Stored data
------------------------

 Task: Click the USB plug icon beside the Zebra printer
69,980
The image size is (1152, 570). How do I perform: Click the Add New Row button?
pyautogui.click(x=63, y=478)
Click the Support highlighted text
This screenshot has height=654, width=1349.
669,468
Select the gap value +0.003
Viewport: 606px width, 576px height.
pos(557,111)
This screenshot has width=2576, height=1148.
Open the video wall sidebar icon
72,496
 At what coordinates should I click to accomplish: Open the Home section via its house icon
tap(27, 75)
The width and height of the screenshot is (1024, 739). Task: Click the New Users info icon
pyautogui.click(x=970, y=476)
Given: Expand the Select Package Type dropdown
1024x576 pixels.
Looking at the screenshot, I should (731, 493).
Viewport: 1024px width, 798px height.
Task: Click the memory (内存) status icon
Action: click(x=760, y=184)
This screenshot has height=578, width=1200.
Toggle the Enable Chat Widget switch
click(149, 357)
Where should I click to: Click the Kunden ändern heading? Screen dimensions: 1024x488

------------------------

WHAT YOU WILL DO: In the records above, how many lines include the string "Select"? Answer with only the number.

OUTPUT: 2